** START OF Dataset entries **

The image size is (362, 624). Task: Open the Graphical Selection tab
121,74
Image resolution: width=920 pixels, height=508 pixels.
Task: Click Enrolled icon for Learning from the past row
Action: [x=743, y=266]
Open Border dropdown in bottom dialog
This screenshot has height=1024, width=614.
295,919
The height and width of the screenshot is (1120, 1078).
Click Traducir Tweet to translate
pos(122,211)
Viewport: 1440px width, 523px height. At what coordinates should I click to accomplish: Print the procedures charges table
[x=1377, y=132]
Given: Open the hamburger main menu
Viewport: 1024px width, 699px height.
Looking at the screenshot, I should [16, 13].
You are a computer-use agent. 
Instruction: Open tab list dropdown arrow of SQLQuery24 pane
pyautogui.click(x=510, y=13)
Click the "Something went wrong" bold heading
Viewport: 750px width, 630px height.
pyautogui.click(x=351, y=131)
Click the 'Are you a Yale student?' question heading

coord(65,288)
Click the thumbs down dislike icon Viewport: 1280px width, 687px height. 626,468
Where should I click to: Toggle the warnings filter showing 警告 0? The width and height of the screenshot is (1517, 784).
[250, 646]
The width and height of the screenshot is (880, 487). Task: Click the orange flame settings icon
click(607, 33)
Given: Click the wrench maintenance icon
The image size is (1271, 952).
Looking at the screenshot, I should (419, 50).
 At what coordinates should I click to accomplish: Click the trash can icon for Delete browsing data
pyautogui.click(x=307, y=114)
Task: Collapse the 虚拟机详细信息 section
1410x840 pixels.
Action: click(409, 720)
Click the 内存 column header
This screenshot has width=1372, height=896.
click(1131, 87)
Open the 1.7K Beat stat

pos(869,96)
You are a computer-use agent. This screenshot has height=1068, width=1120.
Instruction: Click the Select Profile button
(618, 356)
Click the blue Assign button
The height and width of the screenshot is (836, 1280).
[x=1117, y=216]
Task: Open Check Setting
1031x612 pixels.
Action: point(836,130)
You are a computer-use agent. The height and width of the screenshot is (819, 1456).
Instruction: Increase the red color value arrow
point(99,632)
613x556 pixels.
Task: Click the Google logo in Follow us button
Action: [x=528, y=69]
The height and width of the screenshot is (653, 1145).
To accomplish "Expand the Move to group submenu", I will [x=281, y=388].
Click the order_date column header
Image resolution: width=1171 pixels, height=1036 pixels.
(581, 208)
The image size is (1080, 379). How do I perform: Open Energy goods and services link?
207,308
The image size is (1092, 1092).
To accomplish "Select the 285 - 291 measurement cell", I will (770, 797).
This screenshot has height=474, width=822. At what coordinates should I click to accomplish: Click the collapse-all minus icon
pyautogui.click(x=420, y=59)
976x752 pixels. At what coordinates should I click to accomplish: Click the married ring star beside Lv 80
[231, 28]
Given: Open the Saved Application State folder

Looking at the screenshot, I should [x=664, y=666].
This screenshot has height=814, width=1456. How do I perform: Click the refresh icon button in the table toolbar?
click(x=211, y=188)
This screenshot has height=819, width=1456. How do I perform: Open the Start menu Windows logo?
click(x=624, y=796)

** END OF Dataset entries **

** Task description **
How many lines of the material above contain the string "This"? Reply with the number alone.

** Completed exercise **
6